No decurso do PERSI a instituição de crédito está proibida de:

  • Resolver o contrato de crédito com fundamento no incumprimento;
  • Agir judicialmente contra o cliente bancário com vista à recuperação do crédito;
  • Ceder o crédito ou transmitir a sua posição contratual a terceiros.

A instituição de crédito pode, em qualquer momento, extinguir o PERSI caso:

  • Seja realizada penhora ou decretado arresto sobre os bens do devedor;
  • O cliente bancário entre em processo de insolvência;
  • O cliente bancário não disponha de capacidade financeira para regularizar a situação de incumprimento;
  • O cliente bancário não colabore na procura de soluções para a regularização da situação de incumprimento, nomeadamente no que respeita à prestação de informações ou à resposta atempada às propostas que lhe sejam apresentadas;
  • O cliente bancário pratique atos suscetíveis de pôr em causa os direitos ou as garantias da instituição de crédito como, por exemplo, a danificação do imóvel que garante o crédito;
  • O cliente bancário recuse as propostas apresentadas pela instituição de crédito ou a instituição de crédito recuse as propostas apresentadas pelo cliente bancário.

O PERSI extingue-se ainda automaticamente:

  • Com o pagamento integral dos montantes em dívida;
  • Com a obtenção de um acordo para a regularização da situação de incumprimento;
  • No 91.º dia após a integração do cliente bancário, exceto se as partes acordarem na prorrogação deste prazo;
  • Com a declaração de insolvência do cliente bancário.
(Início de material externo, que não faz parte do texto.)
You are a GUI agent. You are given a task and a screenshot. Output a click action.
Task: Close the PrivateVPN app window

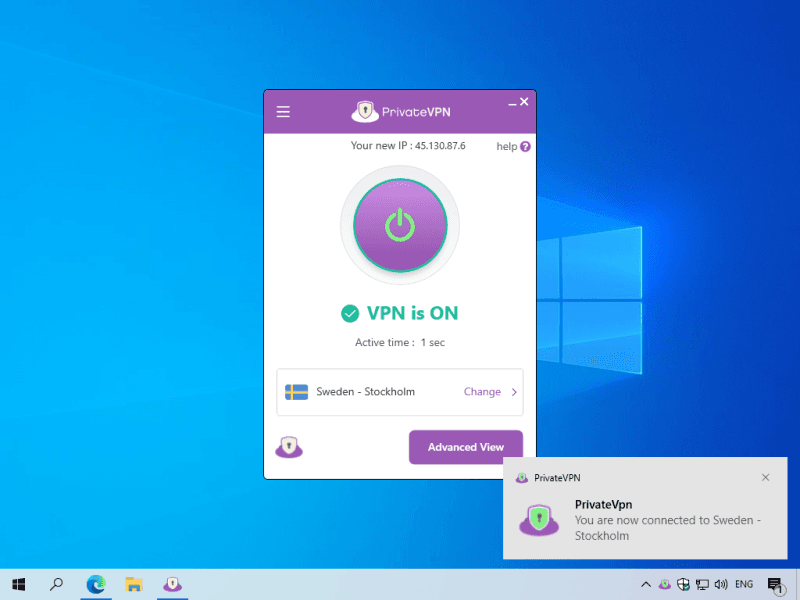[524, 102]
A instituição de crédito tem de informar o cliente bancário, através de comunicação em suporte duradouro, da extinção do PERSI, descrevendo o fundamento legal para essa extinção.

Em caso de extinção do PERSI, os clientes que tenham contratos de crédito à habitação em incumprimento e que sejam igualmente mutuários de contratos de crédito junto de outras instituições, podem solicitar a intervenção do Mediador do Crédito, mantendo as garantias previstas no PERSI por um período adicional de 30 dias.